Extract provided:
□ □ □ □

Combat is a standard element of most RPGs. It’s often a moment of high tension and narrative importance. It’s also, unfortunately, often a bit boring. One of the common complaints is that combat drags, players lose focus, or it starts to feel repetitive and one note. 

There are many reasons for this, but often, sub-par combat comes down to the DM not having the language or skills to present combat in a dynamic and impactful fashion. This article presents the first half of my combat advice, specifically discussing how combat integrates as part of an overall story. The second half, coming soon, will talk about specific ways to run compelling and fast paced combat. 

It comes down to the stakes, the location and the identities of the combatants.  Let’s get started, roll for initiative.

Consider the Context

No one ever just fights. They fight someone, somewhere, about something. In this way, every fight has a story behind it, a story that shapes the combat. Moveover, a fight itself is a story driven by who is involved, where they are fighting, and what they want. For example, a mugger attacking a merchant in an alleyway is a fight that will look radically different from knights defending the royal castle from a marauding dragon. Those differences come down to stakes, location, and identities in each combat scenario. If you as a DM never forget these elements, your combat encounters will feel much more grounded and engaging. 

The Stakes

Knowing the stakes is about understanding what both sides want and why. A guard protecting a grain storehouse will fight differently than one keeping dangerous prisoners in the dungeon or one defending the royal family. Each will fight, but how will vary widely. 

The goals of each side – to survive, protect, capture, annihilate, stall, escape, or show off – will dictate the tactics used. Someone protecting a location or person will place themself in the way, or might push in the opposite direction to move the fight away from what they are protecting. Someone trying to escape will often test weak points or shift the fight so that they can push closer to an exit. A fighter looking to show off won’t use their full power, or will choose flashier or more elaborate attacks than one trying simply to kill an enemy. How important that goal is will dictate how hard they are willing to fight and what they are willing to sacrifice. Someone fighting for money will often retreat or surrender, while someone fighting for honor or love might be much more willing to risk their life.

□ □ □ □

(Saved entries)
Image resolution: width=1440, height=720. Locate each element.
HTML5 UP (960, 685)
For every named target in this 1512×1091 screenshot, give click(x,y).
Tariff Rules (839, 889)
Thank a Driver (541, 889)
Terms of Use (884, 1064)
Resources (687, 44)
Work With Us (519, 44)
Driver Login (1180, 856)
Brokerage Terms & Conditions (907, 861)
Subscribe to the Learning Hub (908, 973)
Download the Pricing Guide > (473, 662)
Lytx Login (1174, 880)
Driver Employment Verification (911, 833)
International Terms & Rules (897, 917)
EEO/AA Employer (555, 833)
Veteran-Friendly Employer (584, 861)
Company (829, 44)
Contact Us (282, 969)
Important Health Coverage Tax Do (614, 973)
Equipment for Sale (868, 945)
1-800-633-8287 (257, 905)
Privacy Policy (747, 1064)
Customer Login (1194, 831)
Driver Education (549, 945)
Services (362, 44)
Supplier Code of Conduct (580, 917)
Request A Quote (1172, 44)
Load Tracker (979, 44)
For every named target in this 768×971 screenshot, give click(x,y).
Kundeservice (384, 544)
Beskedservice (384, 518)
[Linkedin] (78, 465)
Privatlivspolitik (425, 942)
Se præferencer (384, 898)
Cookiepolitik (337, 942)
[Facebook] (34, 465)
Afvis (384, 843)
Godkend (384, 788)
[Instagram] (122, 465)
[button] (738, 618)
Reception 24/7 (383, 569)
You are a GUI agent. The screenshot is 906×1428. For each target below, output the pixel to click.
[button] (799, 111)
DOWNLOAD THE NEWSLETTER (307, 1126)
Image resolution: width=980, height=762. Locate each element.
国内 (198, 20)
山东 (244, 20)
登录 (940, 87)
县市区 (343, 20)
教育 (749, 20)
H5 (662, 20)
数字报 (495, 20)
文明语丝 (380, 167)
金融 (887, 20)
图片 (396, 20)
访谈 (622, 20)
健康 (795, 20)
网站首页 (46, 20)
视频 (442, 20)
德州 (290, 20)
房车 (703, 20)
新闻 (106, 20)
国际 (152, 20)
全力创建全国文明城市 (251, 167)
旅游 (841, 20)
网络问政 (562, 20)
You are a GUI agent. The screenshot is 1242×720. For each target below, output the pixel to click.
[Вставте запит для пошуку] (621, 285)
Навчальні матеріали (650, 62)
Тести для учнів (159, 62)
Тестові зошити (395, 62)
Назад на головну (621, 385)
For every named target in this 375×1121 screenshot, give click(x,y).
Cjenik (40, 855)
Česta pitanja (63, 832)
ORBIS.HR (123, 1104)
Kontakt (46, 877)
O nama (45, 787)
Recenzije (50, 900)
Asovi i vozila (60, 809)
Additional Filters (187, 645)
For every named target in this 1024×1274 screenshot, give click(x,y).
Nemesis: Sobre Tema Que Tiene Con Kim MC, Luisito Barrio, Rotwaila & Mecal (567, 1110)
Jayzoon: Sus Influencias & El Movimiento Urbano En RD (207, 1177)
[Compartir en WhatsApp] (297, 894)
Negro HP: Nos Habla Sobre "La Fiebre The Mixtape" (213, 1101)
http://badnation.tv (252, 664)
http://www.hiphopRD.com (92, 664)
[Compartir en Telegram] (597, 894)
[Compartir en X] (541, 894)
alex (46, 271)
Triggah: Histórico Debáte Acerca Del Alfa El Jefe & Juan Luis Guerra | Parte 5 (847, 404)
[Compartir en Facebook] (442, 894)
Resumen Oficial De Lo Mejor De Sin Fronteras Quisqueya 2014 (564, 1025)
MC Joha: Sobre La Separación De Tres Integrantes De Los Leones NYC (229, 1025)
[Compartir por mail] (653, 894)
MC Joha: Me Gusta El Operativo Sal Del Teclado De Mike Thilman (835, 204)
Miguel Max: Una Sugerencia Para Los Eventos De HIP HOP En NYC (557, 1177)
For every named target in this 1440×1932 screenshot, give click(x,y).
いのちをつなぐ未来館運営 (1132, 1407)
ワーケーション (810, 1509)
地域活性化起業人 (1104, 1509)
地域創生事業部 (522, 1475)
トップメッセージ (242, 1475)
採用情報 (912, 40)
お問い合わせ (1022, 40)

□ □ □ □

Set of tasks:
1: Please output the RPG combat article word for word, starting with "No one ever" and going on through "grounded and engaging.".
2: Give a short answer to each question about the RPG combat article.
(a) What three things does a fight come down to?
(b) What will the second half of the advice cover?
(c) Compared with someone fighting for money, who might be much more willing to risk their life?
3: Resume the RPG combat article after its final sentence.
Those lines have no role in any of this.

Results for the exercise:
1:
No one ever just fights. They fight someone, somewhere, about something. In this way, every fight has a story behind it, a story that shapes the combat. Moveover, a fight itself is a story driven by who is involved, where they are fighting, and what they want. For example, a mugger attacking a merchant in an alleyway is a fight that will look radically different from knights defending the royal castle from a marauding dragon. Those differences come down to stakes, location, and identities in each combat scenario. If you as a DM never forget these elements, your combat encounters will feel much more grounded and engaging.

2:
(a) The stakes, the location, and the identities of the combatants.
(b) Specific ways to run compelling and fast paced combat.
(c) Someone fighting for honor or love.

3:
Think of the Mines of Moria fight from Lord of the Rings, The Fellowship has gotten trapped in the deep mines by the goblin army and is struggling to fight their way out. They only have 9 people, making it urgent that each one makes it out alive. However they must especially protect Frodo, who has The One Ring. An endless army of goblins are seeking to keep the Fellowship there and capture or kill them. This leads to a battle where the heroes are fighting retreating actions to protect themselves while the villains send waves of attackers after them in order to cut off lines of escape and let slower trolls enter the fight. The dynamic changes when the demon Balrog appears. Suddenly, the goblins skirmish with the heroes while letting the Balrog do the real fighting, and the heroes need to keep away from the Balrog while using the goblins’ fear of the demon to create an opening for escape. Ultimately, Gandalf sacrifices himself to defeat the Balrog and let the Fellowship escape, with his last words being “fly, you fools”. Even though Gandalf is lost, the battle is a success, because the journey continues. Playing with sacrifice, and knowing what the stakes are allow for more dynamic fighting and compelling storytelling.

The Location

Knowing the location of combat sets the atmosphere of the fight and determines a range of environmental effects that can add texture and interest. I never forgot hearing a reviewer say that a good fight scene never lets you forget where it is happening, and that’s good advice for both DMs and players. 

The surroundings can provide simple atmosphere, certainly. A good DM will have attacks echo in caves, boots splash among puddles, or describe sweltering heat in a furnace. They can also offer varying terrain, with areas of high and low ground, darkness or light, and different surfaces that not only add flavor, but reward combatants who think about where they are and the options it presents. In some cases, the location even offers different tactics, from knocking down boulders on enemies in a cavern, throwing dinner plates at them in a ballroom, or escaping by leaping out a window. 

Think of the armory fight from Pirates of the Caribbean. Jack Sparrow arrives in the blacksmith shop with the drunken owner in the corner. The room is full of tools and half-made weapons. A donkey is harnessed to turn a giant cog that drives the bellows of the forge in the middle. Jack has just broken the shackles on his wrists when Will Turner enters, forcing Jack to hide. Over the course of the fight, a disarmed Will grabs a red hot piece of steel from the forge as a weapon, they fight, ducking back and forth behind the post for the cogwheel, they use a cart as a teeter-totter to access the rafters, and then they fight walking along said rafters. The battle ends when Jack takes a bag of sand from beside the forge and throws it in Will’s eyes. Then the drunken blacksmith (remember him?) comes to and knocks Jack out with a bottle.

The Identities

Knowing the identity of the combatants is the last piece of context that can give insight into how the sides fight. Just as individuals will speak, act, and think differently, they will fight differently as well. A halfling merchant will fight differently from an elven noble duelist or a dwarven legionnaire and thinking about those differences can add color to a fight. 

Level of training and experience, culture, choice of equipment, and circumstance give elements a good DM can use to describe a fight better. Someone unfamiliar with combat might be scared to fight and vulnerable to intimidation. A warrior with an ego might use flourishes and flashy maneuvers to show off. An undercover assassin might make devastating attacks that look like “accidents”.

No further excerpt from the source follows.